**PROBLEM DETAILS**
Output all of the records again, exactly as written.

Records excerpted from a collection
Start of Block
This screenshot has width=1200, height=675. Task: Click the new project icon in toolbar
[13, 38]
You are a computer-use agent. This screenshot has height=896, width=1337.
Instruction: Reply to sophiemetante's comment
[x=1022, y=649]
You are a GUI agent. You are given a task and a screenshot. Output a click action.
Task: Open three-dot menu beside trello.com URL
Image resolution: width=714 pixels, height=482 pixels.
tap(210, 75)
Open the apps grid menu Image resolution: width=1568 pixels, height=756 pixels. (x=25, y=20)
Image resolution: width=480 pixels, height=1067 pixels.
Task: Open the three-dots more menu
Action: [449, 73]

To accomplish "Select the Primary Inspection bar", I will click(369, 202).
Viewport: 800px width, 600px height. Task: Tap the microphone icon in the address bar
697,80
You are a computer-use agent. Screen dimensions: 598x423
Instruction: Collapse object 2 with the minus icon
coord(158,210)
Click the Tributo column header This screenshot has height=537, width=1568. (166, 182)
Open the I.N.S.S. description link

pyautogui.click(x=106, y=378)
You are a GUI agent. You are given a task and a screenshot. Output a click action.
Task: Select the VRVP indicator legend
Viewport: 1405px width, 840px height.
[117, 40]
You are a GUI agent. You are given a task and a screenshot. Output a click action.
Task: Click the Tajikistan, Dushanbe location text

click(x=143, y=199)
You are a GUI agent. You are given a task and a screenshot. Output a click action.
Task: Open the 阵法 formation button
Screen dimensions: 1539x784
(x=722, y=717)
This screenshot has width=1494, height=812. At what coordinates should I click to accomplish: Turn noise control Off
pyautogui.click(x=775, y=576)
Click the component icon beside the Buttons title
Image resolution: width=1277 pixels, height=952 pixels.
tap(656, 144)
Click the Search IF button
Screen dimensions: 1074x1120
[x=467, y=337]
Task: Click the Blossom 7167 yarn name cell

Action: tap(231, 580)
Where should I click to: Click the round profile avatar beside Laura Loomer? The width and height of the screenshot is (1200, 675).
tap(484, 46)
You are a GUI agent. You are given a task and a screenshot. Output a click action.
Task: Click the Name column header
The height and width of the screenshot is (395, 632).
End of Block
**YOUR SOLUTION**
This screenshot has width=1200, height=675. Task: Click the new project icon in toolbar
[13, 38]
You are a computer-use agent. This screenshot has height=896, width=1337.
Instruction: Reply to sophiemetante's comment
[x=1022, y=649]
You are a GUI agent. You are given a task and a screenshot. Output a click action.
Task: Open three-dot menu beside trello.com URL
Image resolution: width=714 pixels, height=482 pixels.
tap(210, 75)
Open the apps grid menu Image resolution: width=1568 pixels, height=756 pixels. (x=25, y=20)
Image resolution: width=480 pixels, height=1067 pixels.
Task: Open the three-dots more menu
Action: [449, 73]

To accomplish "Select the Primary Inspection bar", I will click(369, 202).
Viewport: 800px width, 600px height. Task: Tap the microphone icon in the address bar
697,80
You are a computer-use agent. Screen dimensions: 598x423
Instruction: Collapse object 2 with the minus icon
coord(158,210)
Click the Tributo column header This screenshot has height=537, width=1568. (166, 182)
Open the I.N.S.S. description link

pyautogui.click(x=106, y=378)
You are a GUI agent. You are given a task and a screenshot. Output a click action.
Task: Select the VRVP indicator legend
Viewport: 1405px width, 840px height.
[117, 40]
You are a GUI agent. You are given a task and a screenshot. Output a click action.
Task: Click the Tajikistan, Dushanbe location text

click(x=143, y=199)
You are a GUI agent. You are given a task and a screenshot. Output a click action.
Task: Open the 阵法 formation button
Screen dimensions: 1539x784
(x=722, y=717)
This screenshot has width=1494, height=812. At what coordinates should I click to accomplish: Turn noise control Off
pyautogui.click(x=775, y=576)
Click the component icon beside the Buttons title
Image resolution: width=1277 pixels, height=952 pixels.
tap(656, 144)
Click the Search IF button
Screen dimensions: 1074x1120
[x=467, y=337]
Task: Click the Blossom 7167 yarn name cell

Action: tap(231, 580)
Where should I click to: Click the round profile avatar beside Laura Loomer? The width and height of the screenshot is (1200, 675).
tap(484, 46)
You are a GUI agent. You are given a task and a screenshot. Output a click action.
Task: Click the Name column header
The height and width of the screenshot is (395, 632).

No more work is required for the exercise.